RG 111 provides that an offer to acquire securities is considered to be "reasonable", if it is "fair". On this basis, as we have concluded that the Offer is "fair", it is also considered to be "reasonable" under RG 111.

Nevertheless, we have also considered various factors that we believe Unitholders should consider when deciding whether or not to accept the Proposed Transaction. Set out below is a summary of our assessment of the various factors.

Advantages

Units in a larger Property group

The Proposed Transaction, if completed, will allow the Unitholders to be part of a significantly larger Merged Group as compared to RBV. Based on the NTA of RBV and GOZ as at 31 December 2010, GOZ is more than 8 times larger than RBV.

Larger property groups have a number of benefits over their smaller counterparts including, spread of vacancy and tenant default risk due to a bigger tenant base, less dependency on a few large tenants, corporate and other overhead costs are spread across a larger property base.

Units in a larger ASX listed group

Based on GOZ's share price trading before the announcement of the Proposed Transaction, the Merged Group will be a significantly larger ASX listed entity than RBV on a stand alone basis, with a trading price potentially with a lower discount to NTA than that that which RBV traded before the announcement of the Proposed Transaction.
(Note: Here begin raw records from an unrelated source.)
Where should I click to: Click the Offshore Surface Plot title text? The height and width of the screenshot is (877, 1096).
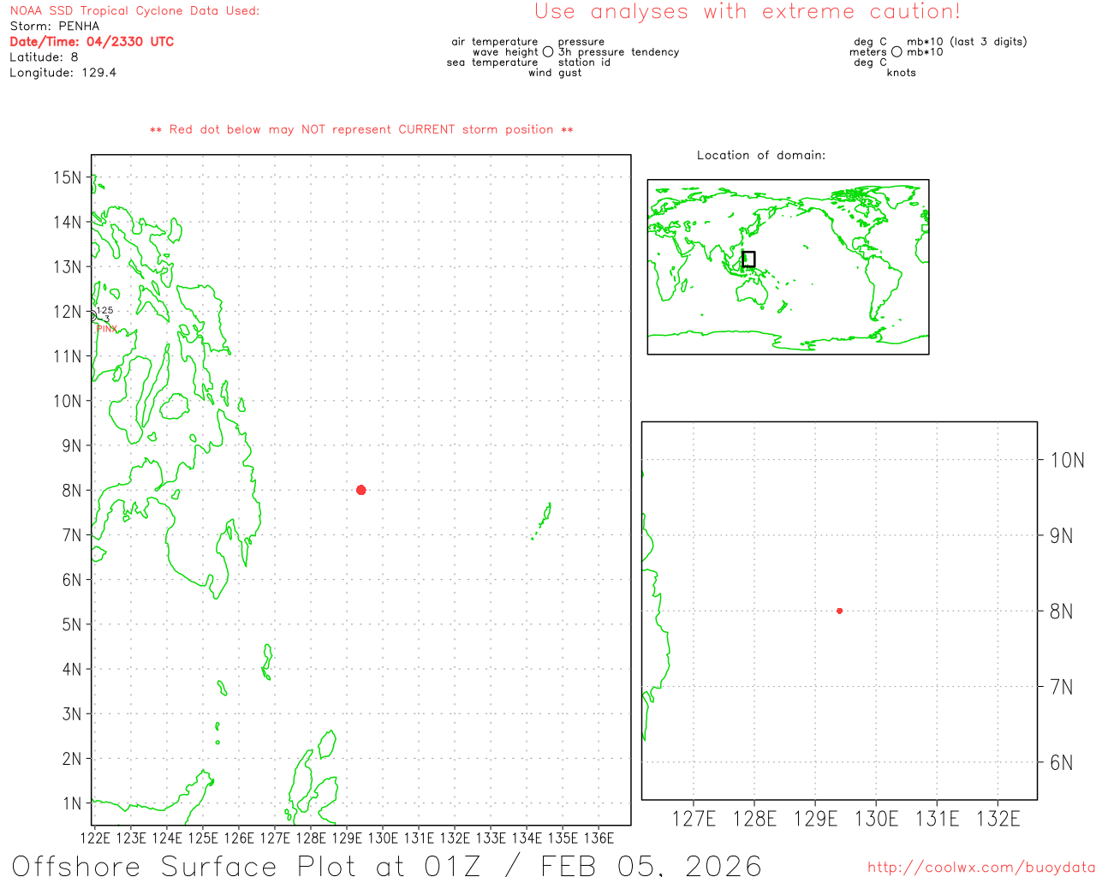point(386,865)
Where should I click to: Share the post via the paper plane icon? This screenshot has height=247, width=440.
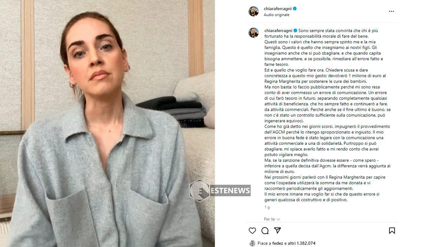tap(277, 231)
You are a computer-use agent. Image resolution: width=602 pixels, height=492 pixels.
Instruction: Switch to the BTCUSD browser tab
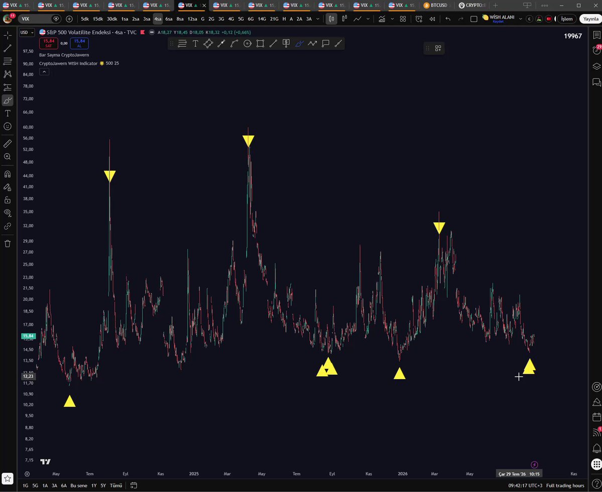click(435, 6)
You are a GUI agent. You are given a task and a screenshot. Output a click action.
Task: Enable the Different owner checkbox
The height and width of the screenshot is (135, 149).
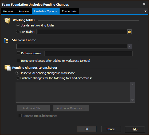(18, 53)

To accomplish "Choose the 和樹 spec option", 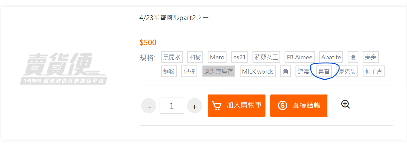I will (195, 57).
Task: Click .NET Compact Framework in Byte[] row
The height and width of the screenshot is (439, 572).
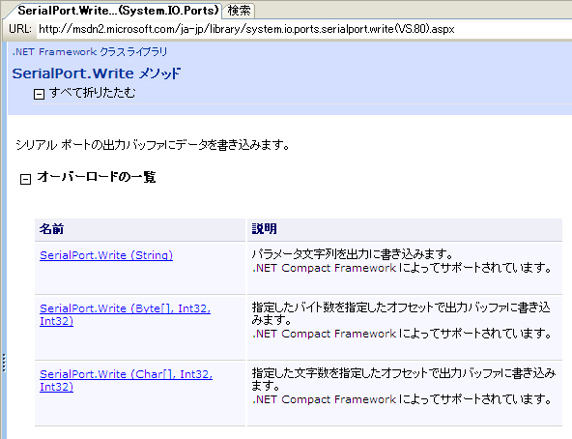Action: [325, 334]
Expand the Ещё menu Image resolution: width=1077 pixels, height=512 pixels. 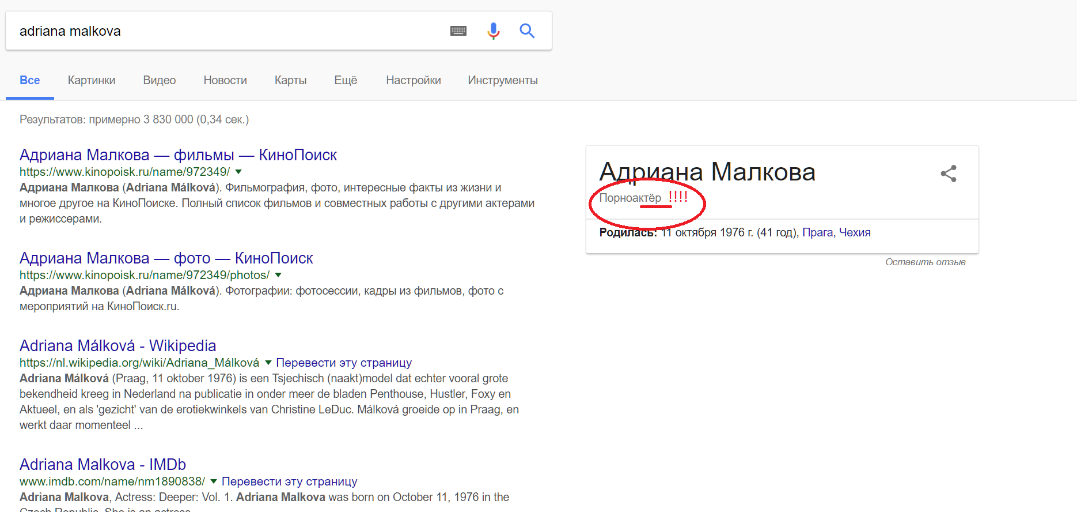tap(346, 80)
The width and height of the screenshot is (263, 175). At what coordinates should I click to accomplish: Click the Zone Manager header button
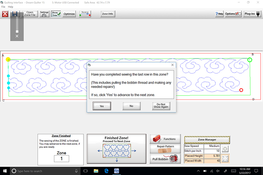click(207, 140)
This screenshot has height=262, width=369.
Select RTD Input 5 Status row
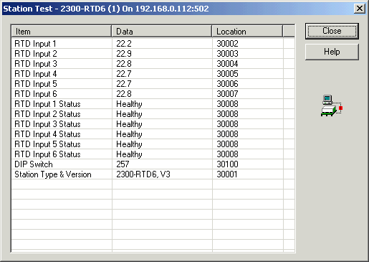point(153,144)
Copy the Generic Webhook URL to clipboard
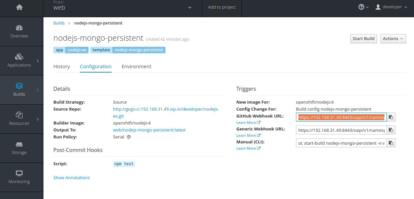Image resolution: width=414 pixels, height=199 pixels. click(x=391, y=130)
Further, while there is currently a concentration in the unit holding in RBV, this will be diluted under the Proposed Transaction. We note that there is currently a concentration in the security holding in GOZ as well (although less than RBV).

The liquidity of RBV units is less than the liquidity of GOZ securities, although the liquidity of GOZ securities is low compared to securities other larger ASX listed companies.

Notwithstanding this, units in the Merged Group may provide additional liquidity for the Unitholders as well as interest from larger institutional investors.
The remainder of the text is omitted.